All primary and secondary variables were first tested for normal distribution. Medians, interquartile ranges, minimums and maximums were calculated for all primary and secondary variables. For variables that were normally distributed, means and standard deviations were computed as well.
First, age-specific prevalence of pseudophakia and aphakia were calculated. To estimate the overall standardized prevalence, the age/sex-distribution of the the German population from the year 2014 was used . Associated anthropometric and cardiovascular factors were evaluated using multivariable logistic regression models. Models comparing #1 people with any pseudophakia to people without lens replacement, #2 people with unilateral pseudophakia (and phakia in the fellow eye) to those with bilateral phakia (i.e., without lens replacement), #3 people with bilateral pseudophakia to people with bilateral phakia were analyzed. The included covariables were sex, age (as continuous variable), SES, body weight, body height, diabetes, smoking and concentration of lipids (high-density lipoproteins, low-density lipoproteins, triglycerides).

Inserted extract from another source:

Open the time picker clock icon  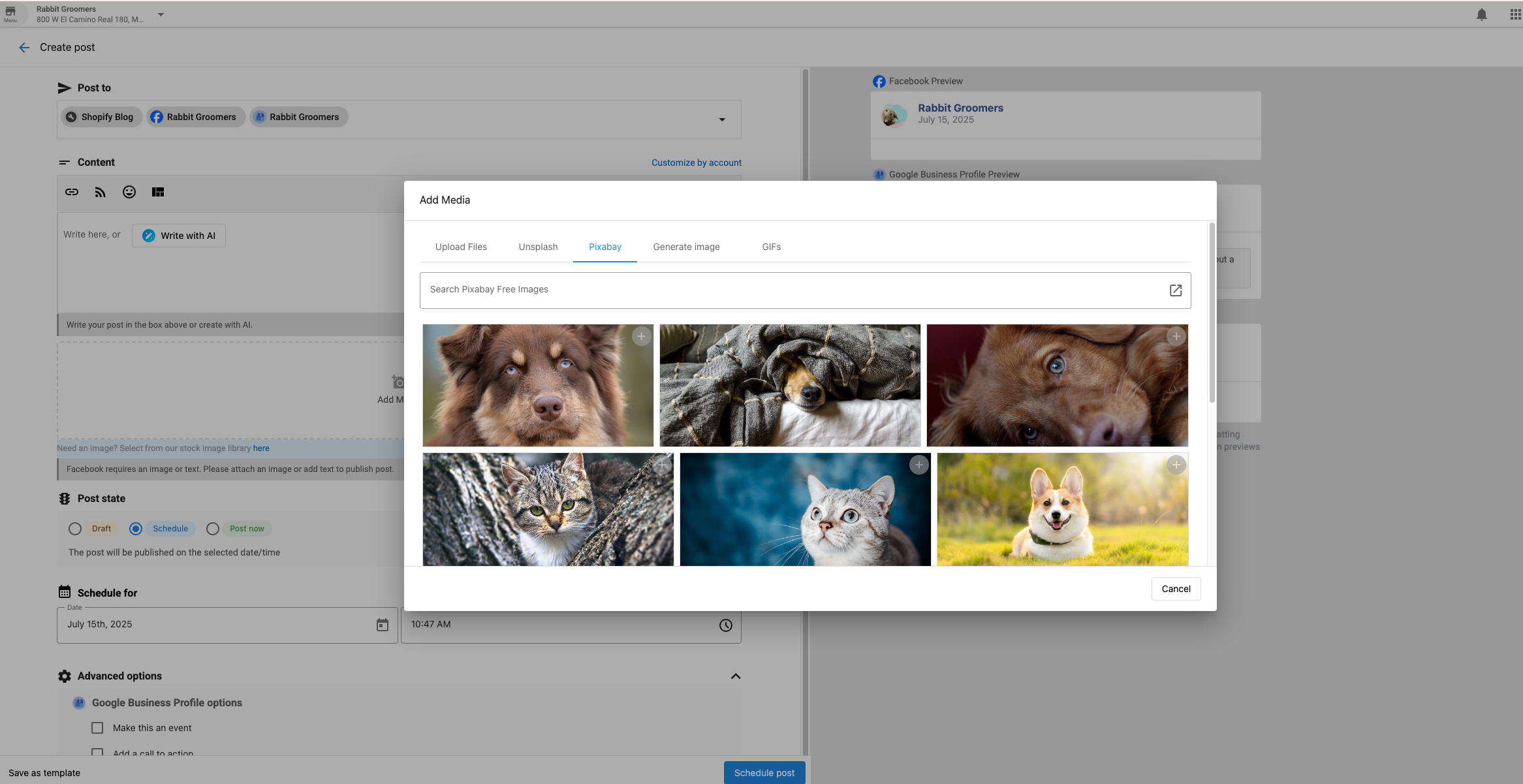(725, 625)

An intra-individual comparison (pseudophakic versus phakic eye) using a paired t-test was performed to evaluate differences in refraction (sphere, astigmatism) and visual acuity.
Vision-related quality of life were analyzed descriptively. Age- and sex-standardization of vision-related quality of life and wearing spectacles in people aged of 60 years and more was performed to compare these variables between people with unilateral pseudophakia, bilateral pseudophakia and bilateral phakia.

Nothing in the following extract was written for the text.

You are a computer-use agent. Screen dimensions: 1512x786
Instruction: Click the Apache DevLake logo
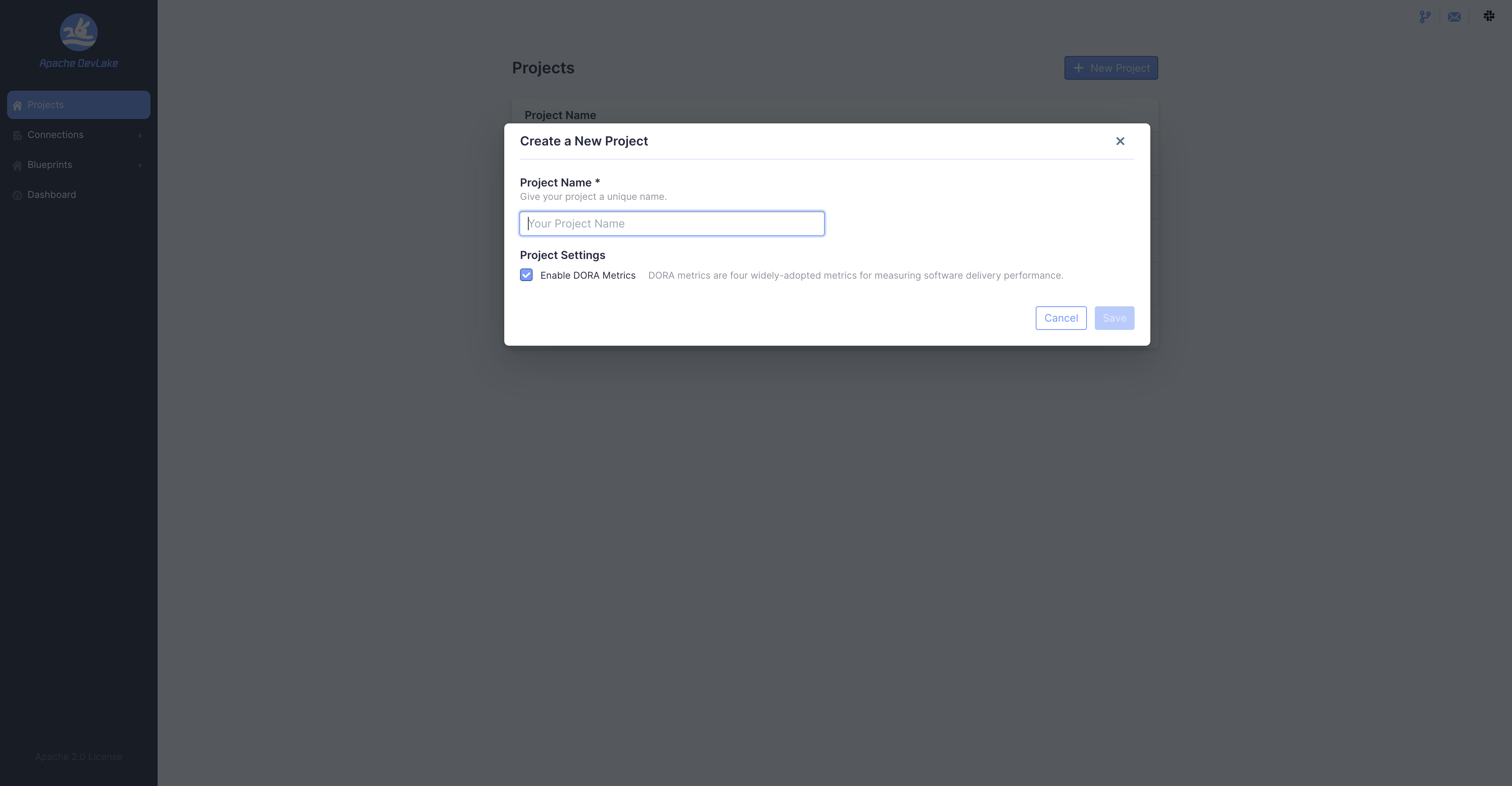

The data were processed using statistical analysis software (R version 3.1.1 [2014-07-10]).
This study was performed as an explorative study to analyze the prevalence of pseudophakia and aphakia and the factors associated with these conditions. All p-values should be regarded as continuous parameters that reflect the level of evidence and are therefore reported exactly.
CONFLICTS OF INTEREST
None of the authors has a conflict of interest with the study.
The Gutenberg Health Study is funded through the government of Rhineland-Palatinate („Stiftung Rheinland-Pfalz für Innovation“, contract AZ 961-386261/733), the research programs “Wissen schafft Zukunft” and “Center for Translational Vascular Biology (CTVB)” of the Johannes Gutenberg-University of Mainz, and its contract with Boehringer Ingelheim and PHILIPS Medical Systems, including an unrestricted grant for the Gutenberg Health Study. Philipp S. Wild is funded by the Federal Ministry of Education and Research (BMBF 01EO1503) and he is PI of the German Center for Cardiovascular Research (DZHK). We thank all study participants for their willingness to provide data for this research project and we are indebted to all coworkers for their enthusiastic commitment.